Het ophangen van kunst lijkt een kwestie van componeren, en dan dirigeren. Als de figuren op hun plek staan beweegt Fuchs een hand door de lucht, alsof hij voor een schoolbord staat en schrijft op het ritme van een rechte lijn waar de kunstwerken als letters bovenuit mogen springen. Het is het inzicht waar hij om geroemd wordt, samen met zijn oog voor wat goed is en wat goed gevonden zal worden en het gevoel om die twee samen te brengen. Op die manier verzamelde hij ook – zeer precies maar op intuïtie – voor het Van Abbemuseum in Eindhoven (1975-1987), het Haags Gemeentemuseum (1987-1993) en het Stedelijk Museum in Amsterdam (1993-2003). Een schilderij kopen omdat die kunstenaar met dat werk er nu eenmaal bij hoort. Niet bij een generatie, niet bij een stroming of bij een bepaalde stijl, maar omdat het werk past in een traditie. Als enige Nederlander gaf Fuchs artistiek leiding aan de Documenta in Kassel, Documenta 7 in 1982, waar hij vooral schilderijen en sculpturen, een aantal conceptuele kunstwerken en een videowerk bij elkaar bracht. De triomferende Amerikanen, Duitsers en Italianen van die jaren waren erbij aanwezig, maar Fuchs plaatste ze door elkaar zoals niemand ze nog gezien had en voegde er jong en oud aan toe. Criticus John Russell noemde hem in The New York Times toen een ‘mixer’ en een ‘matcher’, Fuchs heette een ‘romantic fascist’ te zijn.

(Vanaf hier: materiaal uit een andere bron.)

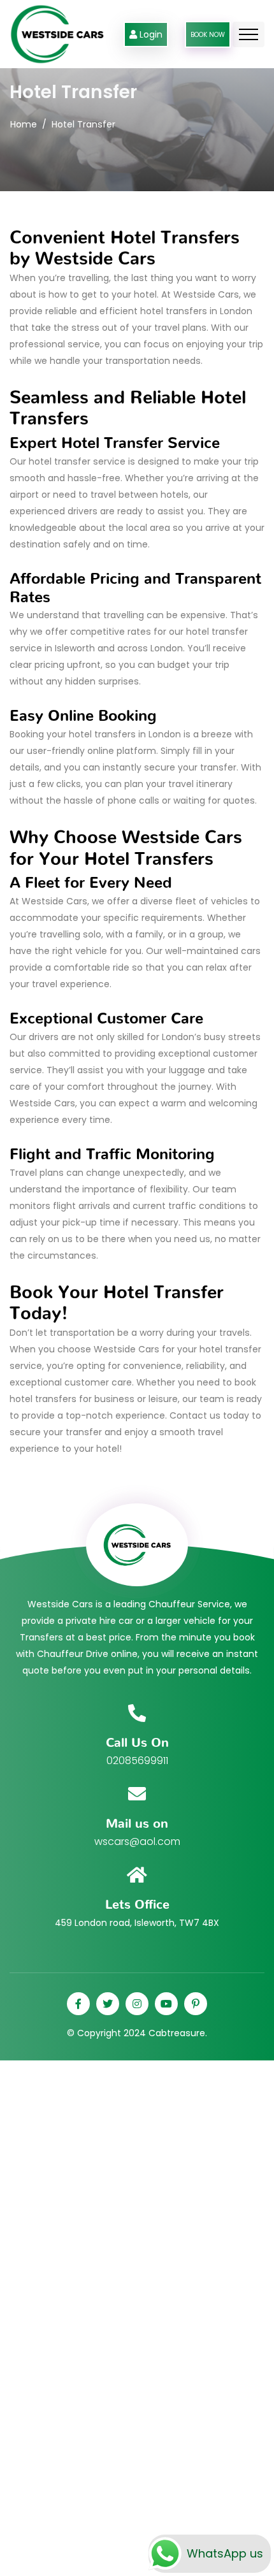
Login (151, 34)
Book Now (208, 35)
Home (23, 124)
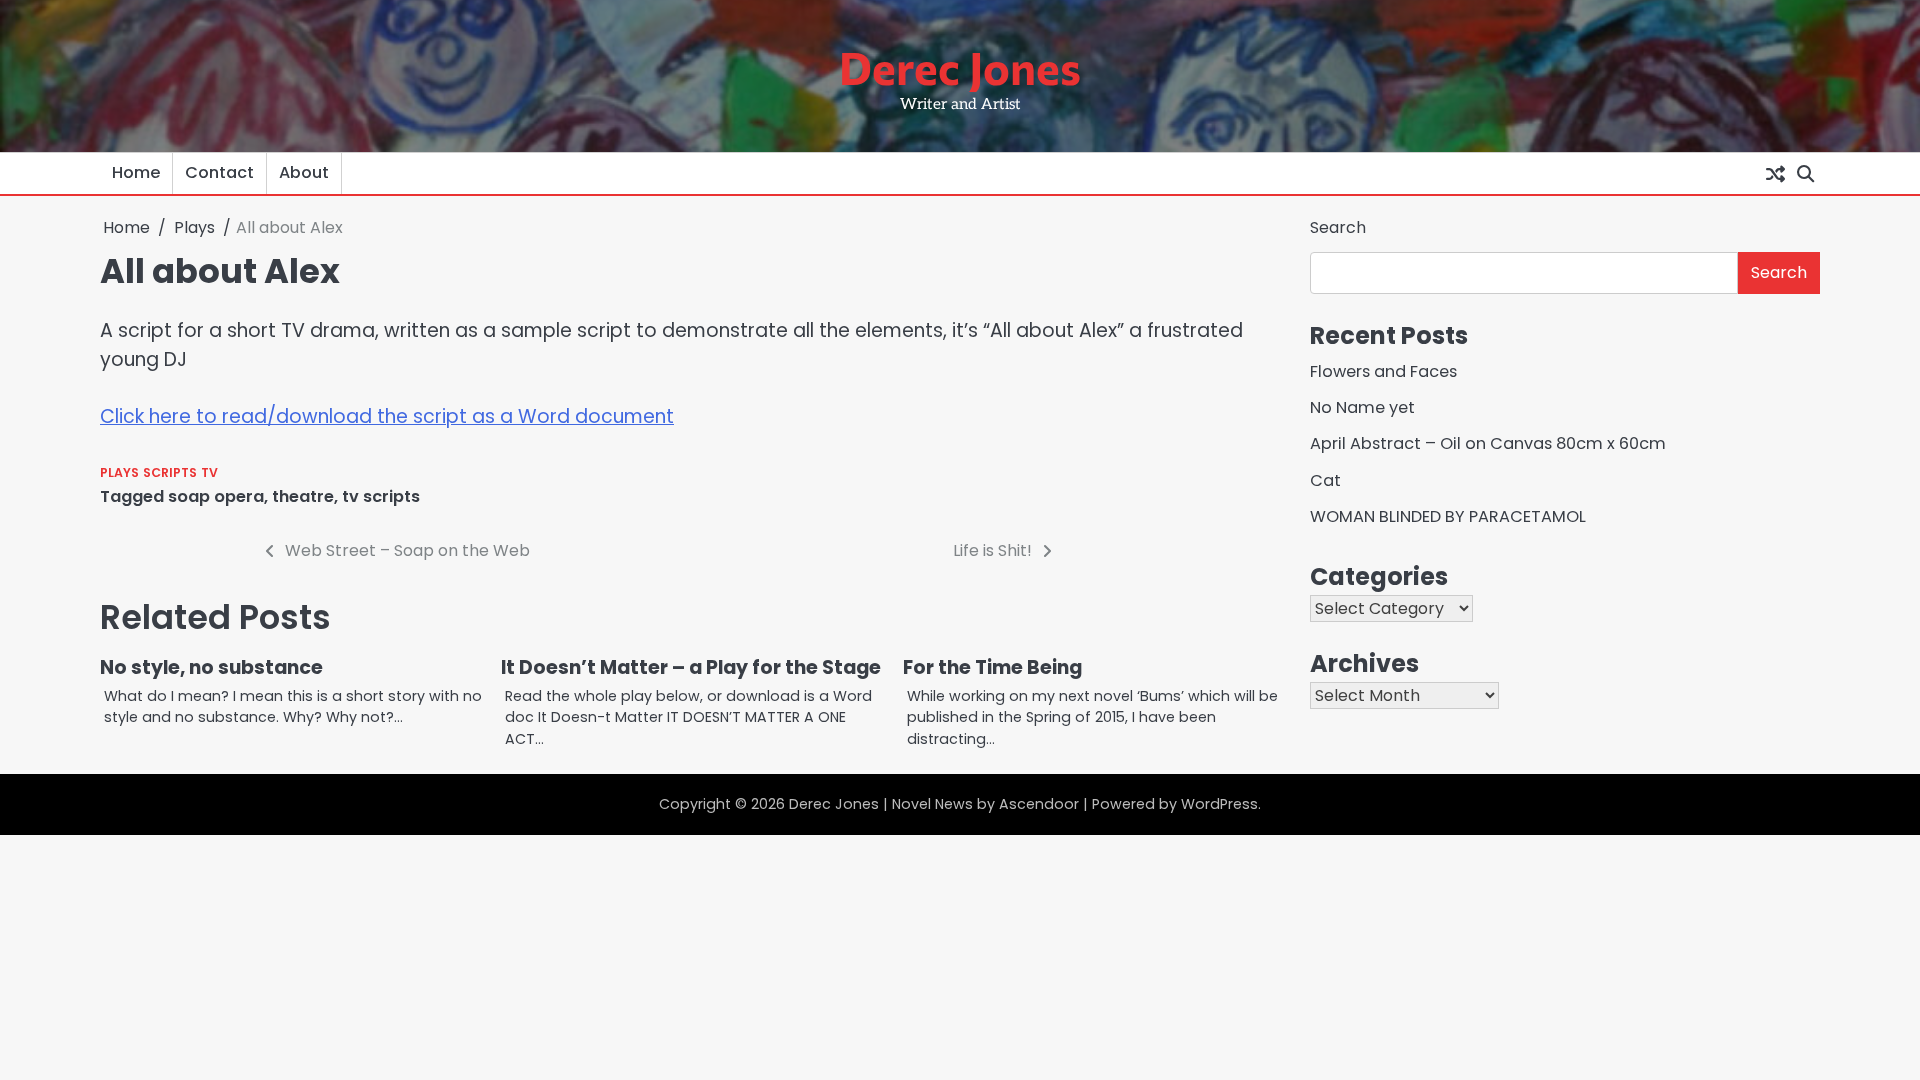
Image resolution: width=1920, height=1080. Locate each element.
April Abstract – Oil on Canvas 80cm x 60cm (1488, 443)
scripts (170, 472)
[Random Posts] (1775, 173)
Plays (119, 472)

De rookfiguren van Kounellis hangen en de eerste zaal van de tentoonstelling is voltooid. We bewonderen nog even de kleur op de muren, het geel dat de zwarte koppen na het lege wit om hen heen een geweldige gloed geeft. Goud was nog mooier geweest, zegt Fuchs, maar het moet hier niet te romantisch worden. Nu alleen nog een bankje om rustig op te kunnen zitten kijken. En wat hem betreft mag je hier ook roken.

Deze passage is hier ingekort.